Women's Weekly: Ashley Flavin Makes History For Life

Women's Weekly: Ashley Flavin Makes History For Life

Ashley Flavin of Life has already made wrestling history this year — twice.

Jan 14, 2022 by Kyle Klingman
Women's Weekly: Ashley Flavin Makes History For Life

Ashley Flavin of Life University made history twice at the NWCA Multidivisional National Duals in Louisville, Kentucky, on January 8. 

During the morning session, Sword became the first woman to lead a team to the finals of the National Duals with a 28-15 semifinal win over Southern Oregon.

During the afternoon session, Sword became the first woman to lead a team to a championship at the National Duals with a 25-19 win over Campbellsville. 

“It feels good,” Flavin said. “Christian’s been talking about it since the tournament started and we thought I could be the first. We did it. We did it with a forfeit. We did it after COVID. And we did it because they work harder than anyone in the country.”

Christian, for those who don’t know, is Ashley’s husband. He is the assistant coach for the women’s team while Ashley leads the program. Life University, for those who don’t know, is a private NAIA college in Marietta, Georgia, with an undergraduate enrollment of around 750. 

Members of the men’s and women’s teams proudly wear shirts that say “Wrestling Is Life.” 

The Life vs. Campbellsville match, in particular, should go down as an all-time classic.
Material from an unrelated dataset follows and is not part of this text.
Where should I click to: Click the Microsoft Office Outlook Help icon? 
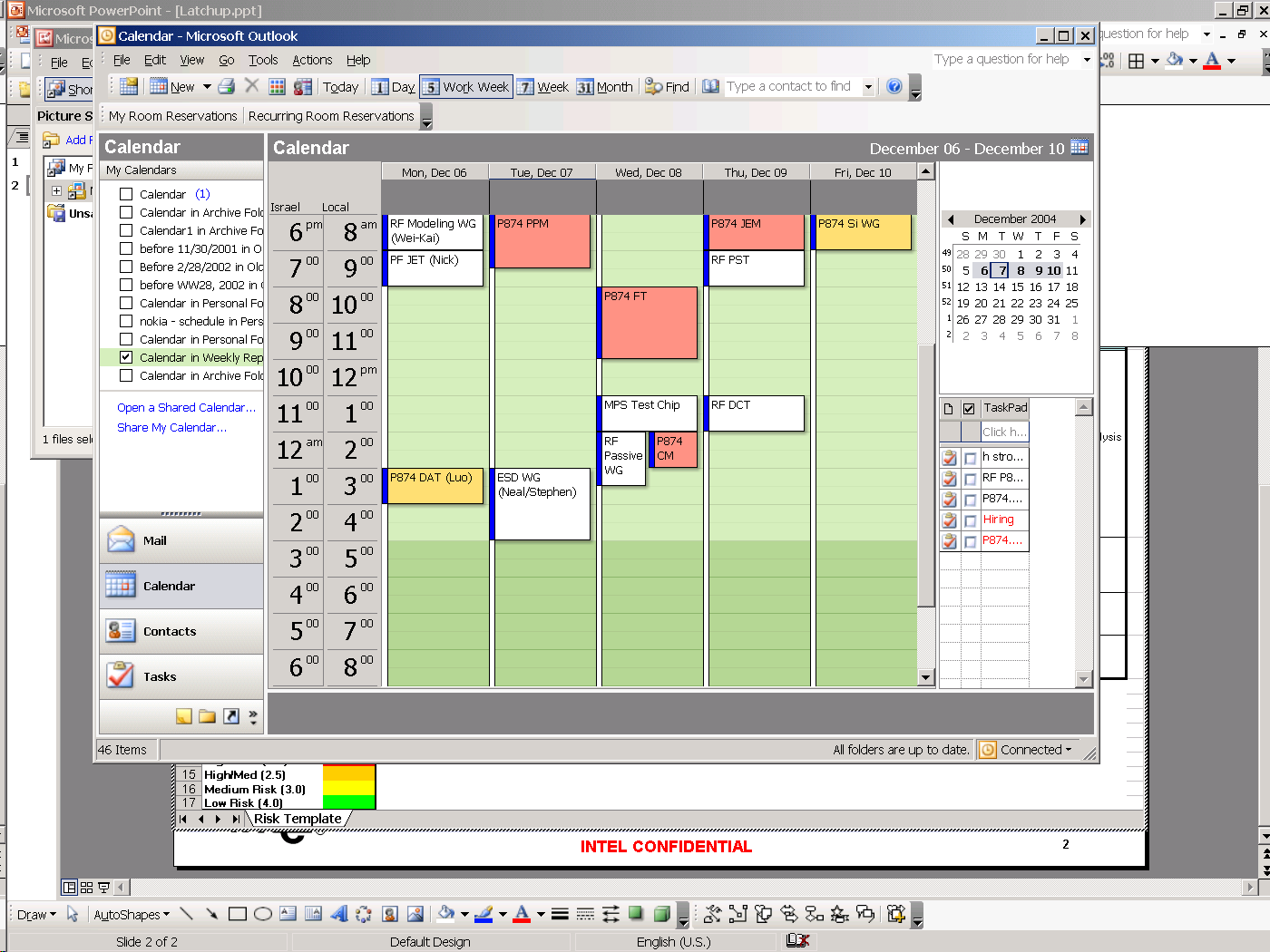(894, 86)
The 116-pound match featured two returning national collegiate champions — and that should go down as an all-time classic, too.

Life’s Peyton Prussin outlasted McKayla Campbell, 19-14, during a wild 22-minute marathon match that included multiple challenges, injury timeouts, and technical difficulties with the clock. 
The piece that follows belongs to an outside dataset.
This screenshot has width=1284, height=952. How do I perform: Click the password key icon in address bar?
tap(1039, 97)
The dual came down to 191 pounds (the heaviest women’s weight class) where Life’s Gabby Hamilton was almost knocked out of the tournament — literally. Hamilton fell behind 6-4 in the first period when she attempted a headlock and hit her head on the mat during the exchange. 
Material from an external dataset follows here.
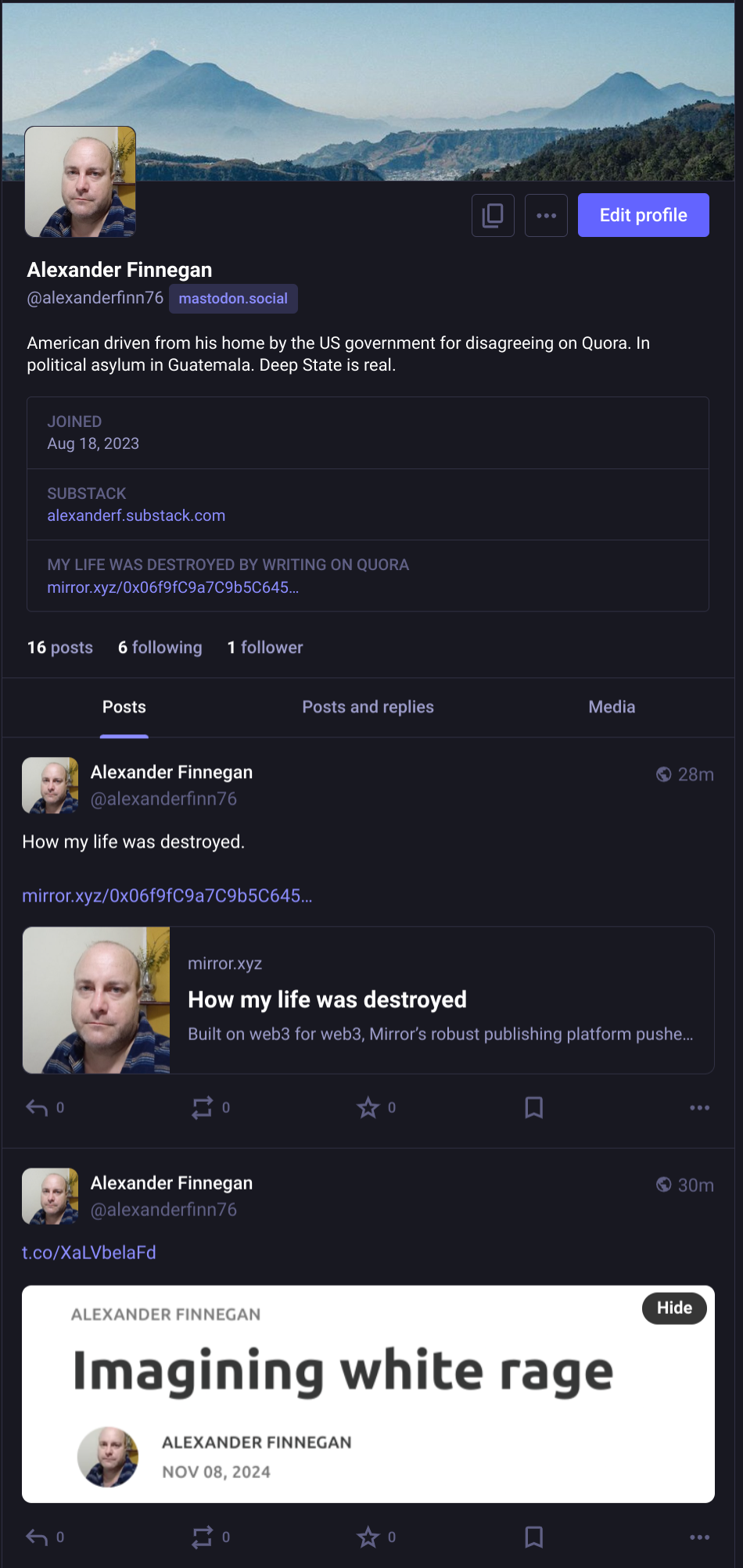The width and height of the screenshot is (743, 1568).
Task: Click the Edit profile button
Action: 643,215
Life’s chances to win a National Duals title turned into the life of another human being as Hamilton laid lifeless on the mat. There was a sense of relief when Hamilton rose to her feet after several minutes. 

The result of the dual seemed secondary at that point. 

Hamilton continued and secured a dramatic fall in the second period that sent teammates and fans into a frenzy. The entire team gathered around the Flavins as Christian stood behind his wife. 

“I just want to introduce the first female national championship wrestling coach ever,” yelled Christian.

Chants of “Ashley, Ashley, Ashley” filled the convention center. 


This was a big moment for Life, but it was an even bigger moment for wrestling. Yes, Flavin made history — but she opened the door for what’s to come. 

A friend with no particular interest in wrestling saw a video of the victory celebration on social media and reached out a few hours after the tournament. His words are a reflection of the moment. 

“There’s something amazing about women’s wrestling,” he said. “I don’t know why I think it’s so cool but I am 100 percent loving that it’s becoming a viable sport. I love everything about it. It elevates men’s wrestling. It’s a win-win for everyone in the sport.”

Reminder: this is someone who doesn’t follow wrestling — at all.

A criticism of wrestling is that we aren’t as welcoming and open as we could be. We are good at celebrating the beauty of the sport amongst ourselves but we lack a connection with those who don’t understand the nuances. 

You don’t need to know what a gut wrench is to experience the unbridled enthusiasm of a team that just made history. And women have been making lots of wrestling history lately.

Life’s win at the National Duals seems like just the beginning. More women will take over wrestling programs and make history of their own. 

For now, it’s important to reflect on the gravity of the moment and celebrate Ashley Flavin’s pioneering work as a female wrestling coach. We are witnessing all that wrestling can be — and women are leading the way.